Cosa spinge l’uomo a collaborare? Mi piace pensare insieme a don Zeno che la propensione a farsi fratelli sia una componente imprescindibile della natura umana. Le grandi tragedie collettive, come guerre, carestie e terremoti, hanno il potere di far uscire a volte il peggio dell’umanità, ma spesso anche il meglio. Il riconoscersi tutti universalmente ed egualmente vulnerabili ci spinge a riconoscere anche il reciproco bisogno che abbiamo l’uno dell’altro. Questo è accaduto anche con l’esplodere dell’emergenza Covid-19. Mai come oggi ci siamo resi conto di essere tutti sulla stessa barca, come ci ha ricordato Papa Francesco.

Ma cosa vuol dire farsi fratelli? Si potrebbe rispondere che la fraternità consiste nell’essere utili gli uni agli altri. Questa è la logica della mutua assistenza: io ti aiuto perché tu mi aiuti. Si tratta sicuramente un aspetto importante;  ma, don Zeno ci insegna, la fraternità non può ridursi a questo. Questa logica infatti non è sufficiente in momenti di emergenza, quando l’economia e la società si trovano impreparate a causa di un evento imprevedibile. Che fare quando le mascherine e i disinfettanti presenti sul mercato non sono sufficienti per tutti? Ancora peggio, la logica della mutua assistenza  non basta quando il sistema economico è distrutto, quando mesi di inattività hanno spinto migliaia di famiglie sull’orlo della povertà. In questi casi diventa fondamentale ed urgente la logica della gratuità: non ti aiuto perché tu mi aiuti, ma ti aiuto e basta, con tutti i mezzi disponibili. Questa è la fraternità di cui abbiamo bisogno oggi.

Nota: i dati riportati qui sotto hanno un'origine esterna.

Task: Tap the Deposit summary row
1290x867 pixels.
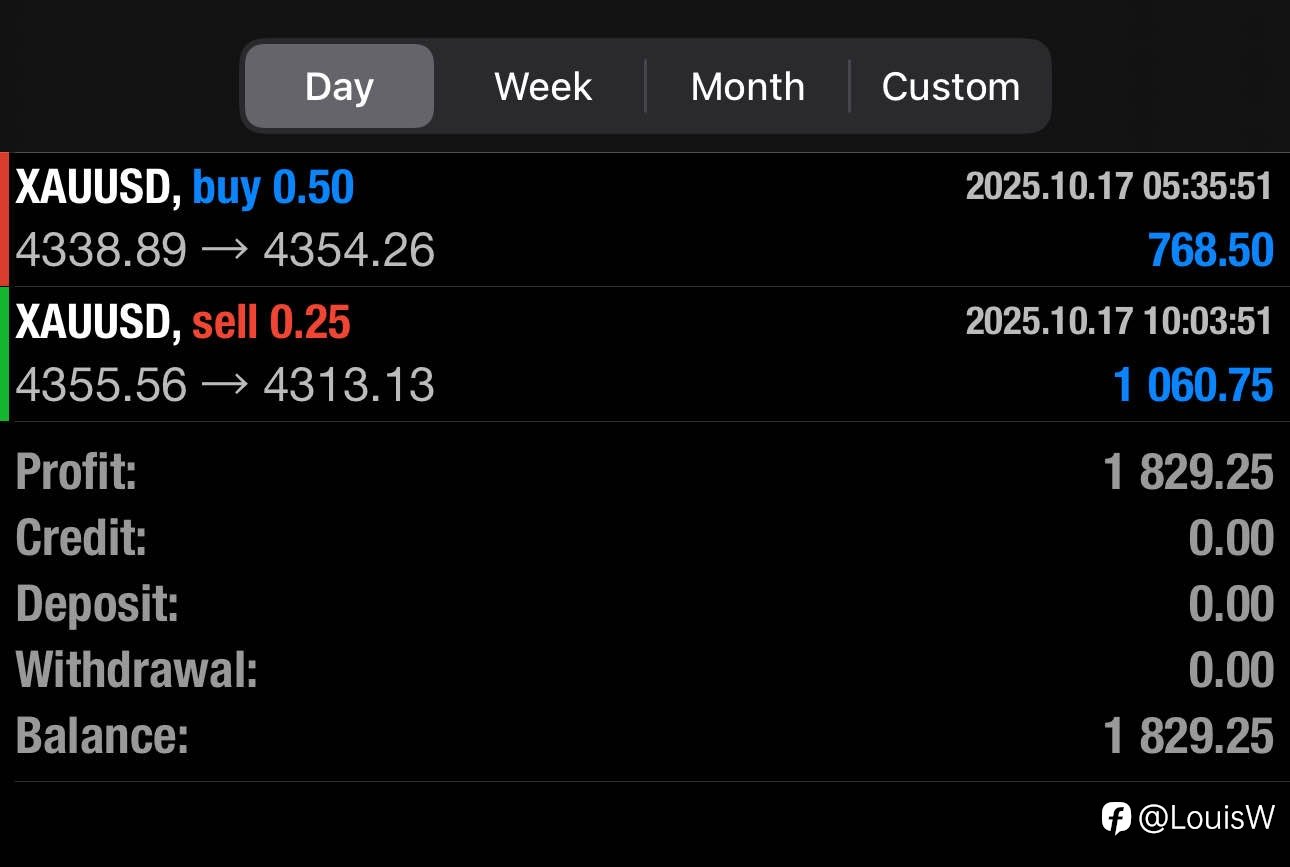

La buona notizia è che queste forme di gratuità si sono già attivate in tutto il mondo. Mi viene in mente la storia di due fratellini della provincia di Arezzo che, rimasti soli in casa a causa del Covid, sono stati assistiti a turno dai genitori del paese. Mi vengono in mente ristoranti e supermercati che periodicamente distribuiscono pasti gratis. Mi viene in mente Avi Schiffman, uno studente diciassettenne di Seattle che ha aperto gratuitamente un portale di consultazione per diffondere le notizie sul virus, distinguendo le fonti affidabili da quelle non affidabili. Quando gli sono stati offerti 8 milioni di dollari per venderlo, Avi ha risposto: “Non voglio speculare su una tragedia. Molti mi dicono che me ne pentirò, ma ho altro in mente”. Mi viene in mente Maria Clara Magalhaes, giovane imprenditrice brasiliana che ha creato una app gratuita che consente di mettersi in contatto per scambiarsi gratuitamente beni di prima necessità. Mi vengono in mente i numerosi ricercatori che hanno reso immediatamente disponibili i risultati delle proprie ricerche sul virus, rinunciando ai vantaggi derivanti da eventuali pubblicazioni che avrebbero richiesto tempi più lunghi. Mi vengono in mente i molti economisti, virologi e filantropi, che gridano a gran voce che il futuro vaccino anti-covid sia fornito gratuitamente. Mi viene in mente la campagna italiana contro la riapertura delle sale scommesse, che ogni anno mandano sul lastrico migliaia di famiglie.

Tutto il mondo, cattolico e non, sta manifestando questa grande voglia di fraternità, una fraternità guidata anzitutto dal principio di gratuità. Se il dopo Covid deve vedere un mondo nuovo, questo mondo dovrà essere costruito sulla gratuità.